Objectives: This study compared the extracellular matrix (ECM) and cellular responses after stenting to balloon angioplasty (BA) and to determine the late effects of matrix metalloproteinase (MMP) inhibition on arterial repair after stenting.
Background: Although stenting is the predominant form of coronary intervention, there is limited understanding of the early and late arterial response.
Methods: In a double-injury rabbit model, adjacent iliac arteries in 87 animals received BA (3.0 mm diameter) or stenting (3.0 mm NIR). Rabbits were treated for 1 week postprocedure with either GM6001 (100 mg/kg per day), an MMP inhibitor or placebo and sacrificed at 1 week or at 10 weeks' postprocedure. Arteries were analyzed for morphometry, collagen content, gelatinase activity, cell proliferation and DNA content.

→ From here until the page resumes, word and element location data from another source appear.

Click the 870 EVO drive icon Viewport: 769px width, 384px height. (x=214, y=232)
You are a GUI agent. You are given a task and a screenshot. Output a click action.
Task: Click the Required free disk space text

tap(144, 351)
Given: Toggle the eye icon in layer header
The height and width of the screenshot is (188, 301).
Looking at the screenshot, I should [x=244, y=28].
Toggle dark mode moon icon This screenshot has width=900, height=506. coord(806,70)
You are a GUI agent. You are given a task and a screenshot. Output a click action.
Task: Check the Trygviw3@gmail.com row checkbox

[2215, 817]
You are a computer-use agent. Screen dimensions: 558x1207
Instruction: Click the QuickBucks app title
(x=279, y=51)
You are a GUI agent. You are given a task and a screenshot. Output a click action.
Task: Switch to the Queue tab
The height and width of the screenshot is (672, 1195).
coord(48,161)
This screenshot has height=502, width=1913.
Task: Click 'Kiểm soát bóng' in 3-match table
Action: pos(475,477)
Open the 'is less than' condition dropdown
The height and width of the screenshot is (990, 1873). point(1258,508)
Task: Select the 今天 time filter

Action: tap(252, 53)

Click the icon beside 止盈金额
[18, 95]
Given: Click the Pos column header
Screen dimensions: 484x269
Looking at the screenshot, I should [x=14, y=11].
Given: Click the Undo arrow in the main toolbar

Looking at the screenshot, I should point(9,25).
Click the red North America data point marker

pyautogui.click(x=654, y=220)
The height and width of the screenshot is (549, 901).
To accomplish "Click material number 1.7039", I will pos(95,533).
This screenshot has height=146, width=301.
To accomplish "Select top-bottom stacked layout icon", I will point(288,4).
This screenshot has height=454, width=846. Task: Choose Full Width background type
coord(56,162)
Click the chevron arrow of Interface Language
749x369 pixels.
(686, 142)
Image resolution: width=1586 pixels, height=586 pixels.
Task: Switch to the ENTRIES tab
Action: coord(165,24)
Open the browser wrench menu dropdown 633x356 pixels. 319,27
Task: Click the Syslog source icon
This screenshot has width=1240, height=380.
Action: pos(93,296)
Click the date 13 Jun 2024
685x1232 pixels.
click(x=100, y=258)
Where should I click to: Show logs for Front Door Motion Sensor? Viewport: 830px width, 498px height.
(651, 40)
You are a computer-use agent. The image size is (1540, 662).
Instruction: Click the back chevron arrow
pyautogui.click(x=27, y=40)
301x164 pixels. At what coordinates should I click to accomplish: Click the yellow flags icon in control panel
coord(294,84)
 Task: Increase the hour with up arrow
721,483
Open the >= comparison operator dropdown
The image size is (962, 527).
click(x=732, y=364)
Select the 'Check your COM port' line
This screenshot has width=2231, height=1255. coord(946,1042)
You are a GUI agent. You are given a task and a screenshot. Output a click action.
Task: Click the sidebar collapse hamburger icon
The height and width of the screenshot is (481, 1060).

Results: Stented arteries had significant increases in collagen content (2-fold) at 10 weeks compared to BA-treated arteries. At one week, overall gelatinase activity was increased >2-fold in stented arteries, with both 72 kD and 92 kD gelatinase activity. Stented arteries also had increases in both intimal DNA content (1.5-fold) and absolute cell proliferation (4-fold). Compared to placebo, GM6001 significantly inhibited intimal hyperplasia and intimal collagen content, and it increased lumen area in stented arteries without effects on proliferation rates.
Conclusions: Stenting causes a more vigorous ECM and MMP response than BA, which involves all layers of the vessel wall. Inhibition by MMP blocks in-stent intimal hyperplasia and offers a novel approach to prevent in-stent restenosis.